+++ RECORDS FOR THE TASK +++
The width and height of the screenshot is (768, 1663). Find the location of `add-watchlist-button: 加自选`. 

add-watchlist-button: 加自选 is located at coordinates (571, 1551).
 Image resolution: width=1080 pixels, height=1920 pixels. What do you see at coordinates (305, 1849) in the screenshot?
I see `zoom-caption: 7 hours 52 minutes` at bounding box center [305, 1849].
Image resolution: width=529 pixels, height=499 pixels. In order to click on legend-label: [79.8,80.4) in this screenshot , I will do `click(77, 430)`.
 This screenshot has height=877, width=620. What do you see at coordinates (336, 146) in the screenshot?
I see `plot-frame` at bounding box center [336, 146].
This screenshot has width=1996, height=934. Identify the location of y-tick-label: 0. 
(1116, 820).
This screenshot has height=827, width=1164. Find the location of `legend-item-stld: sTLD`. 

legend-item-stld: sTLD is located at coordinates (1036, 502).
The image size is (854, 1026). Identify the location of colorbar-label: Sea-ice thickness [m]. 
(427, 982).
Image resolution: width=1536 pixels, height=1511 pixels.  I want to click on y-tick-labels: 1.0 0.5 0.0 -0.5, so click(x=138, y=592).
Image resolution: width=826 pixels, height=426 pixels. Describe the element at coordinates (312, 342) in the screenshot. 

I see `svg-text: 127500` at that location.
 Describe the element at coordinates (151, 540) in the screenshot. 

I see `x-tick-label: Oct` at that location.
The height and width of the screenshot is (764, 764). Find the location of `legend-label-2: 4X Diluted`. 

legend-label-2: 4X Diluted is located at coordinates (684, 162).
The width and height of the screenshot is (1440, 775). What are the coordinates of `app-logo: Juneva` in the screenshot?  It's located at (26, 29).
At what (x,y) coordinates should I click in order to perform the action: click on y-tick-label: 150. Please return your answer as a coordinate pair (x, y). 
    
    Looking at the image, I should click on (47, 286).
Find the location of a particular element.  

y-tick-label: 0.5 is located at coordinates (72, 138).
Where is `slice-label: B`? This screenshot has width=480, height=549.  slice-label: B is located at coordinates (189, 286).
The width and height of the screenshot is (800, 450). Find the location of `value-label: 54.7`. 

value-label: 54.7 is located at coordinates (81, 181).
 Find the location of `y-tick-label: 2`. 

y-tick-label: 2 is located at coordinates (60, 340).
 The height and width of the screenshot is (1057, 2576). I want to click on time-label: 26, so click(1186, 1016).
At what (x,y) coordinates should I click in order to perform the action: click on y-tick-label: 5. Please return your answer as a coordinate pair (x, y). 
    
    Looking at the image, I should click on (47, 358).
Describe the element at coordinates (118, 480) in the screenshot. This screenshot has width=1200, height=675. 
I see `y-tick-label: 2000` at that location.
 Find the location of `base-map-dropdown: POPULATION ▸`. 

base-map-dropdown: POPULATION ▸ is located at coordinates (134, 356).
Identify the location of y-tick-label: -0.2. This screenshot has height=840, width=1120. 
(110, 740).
+++
ASSIGNED TASK
Format every line of the listing above as a Markdown table with the columns "Row" and "Line", numbering each row and omitting blank lines.

FINAL ANSWER
| Row | Line |
|---|---|
| 1 | The width and height of the screenshot is (768, 1663). Find the location of `add-watchlist-button: 加自选`.  |
| 2 | add-watchlist-button: 加自选 is located at coordinates (571, 1551). |
| 3 |  Image resolution: width=1080 pixels, height=1920 pixels. What do you see at coordinates (305, 1849) in the screenshot? |
| 4 | I see `zoom-caption: 7 hours 52 minutes` at bounding box center [305, 1849]. |
| 5 | Image resolution: width=529 pixels, height=499 pixels. In order to click on legend-label: [79.8,80.4) in this screenshot , I will do `click(77, 430)`. |
| 6 |  This screenshot has height=877, width=620. What do you see at coordinates (336, 146) in the screenshot? |
| 7 | I see `plot-frame` at bounding box center [336, 146]. |
| 8 | This screenshot has width=1996, height=934. Identify the location of y-tick-label: 0.  |
| 9 | (1116, 820). |
| 10 | This screenshot has height=827, width=1164. Find the location of `legend-item-stld: sTLD`.  |
| 11 | legend-item-stld: sTLD is located at coordinates (1036, 502). |
| 12 | The image size is (854, 1026). Identify the location of colorbar-label: Sea-ice thickness [m].  |
| 13 | (427, 982). |
| 14 | Image resolution: width=1536 pixels, height=1511 pixels.  I want to click on y-tick-labels: 1.0 0.5 0.0 -0.5, so click(x=138, y=592). |
| 15 | Image resolution: width=826 pixels, height=426 pixels. Describe the element at coordinates (312, 342) in the screenshot.  |
| 16 | I see `svg-text: 127500` at that location. |
| 17 |  Describe the element at coordinates (151, 540) in the screenshot.  |
| 18 | I see `x-tick-label: Oct` at that location. |
| 19 | The height and width of the screenshot is (764, 764). Find the location of `legend-label-2: 4X Diluted`.  |
| 20 | legend-label-2: 4X Diluted is located at coordinates (684, 162). |
| 21 | The width and height of the screenshot is (1440, 775). What are the coordinates of `app-logo: Juneva` in the screenshot?  It's located at (26, 29). |
| 22 | At what (x,y) coordinates should I click in order to perform the action: click on y-tick-label: 150. Please return your answer as a coordinate pair (x, y).  |
| 23 |     Looking at the image, I should click on (47, 286). |
| 24 | Find the location of a particular element.   |
| 25 | y-tick-label: 0.5 is located at coordinates (72, 138). |
| 26 | Where is `slice-label: B`? This screenshot has width=480, height=549.  slice-label: B is located at coordinates (189, 286). |
| 27 | The width and height of the screenshot is (800, 450). Find the location of `value-label: 54.7`.  |
| 28 | value-label: 54.7 is located at coordinates (81, 181). |
| 29 |  Find the location of `y-tick-label: 2`.  |
| 30 | y-tick-label: 2 is located at coordinates (60, 340). |
| 31 |  The height and width of the screenshot is (1057, 2576). I want to click on time-label: 26, so click(1186, 1016). |
| 32 | At what (x,y) coordinates should I click in order to perform the action: click on y-tick-label: 5. Please return your answer as a coordinate pair (x, y).  |
| 33 |     Looking at the image, I should click on (47, 358). |
| 34 | Describe the element at coordinates (118, 480) in the screenshot. This screenshot has width=1200, height=675.  |
| 35 | I see `y-tick-label: 2000` at that location. |
| 36 |  Find the location of `base-map-dropdown: POPULATION ▸`.  |
| 37 | base-map-dropdown: POPULATION ▸ is located at coordinates (134, 356). |
| 38 | Identify the location of y-tick-label: -0.2. This screenshot has height=840, width=1120.  |
| 39 | (110, 740). |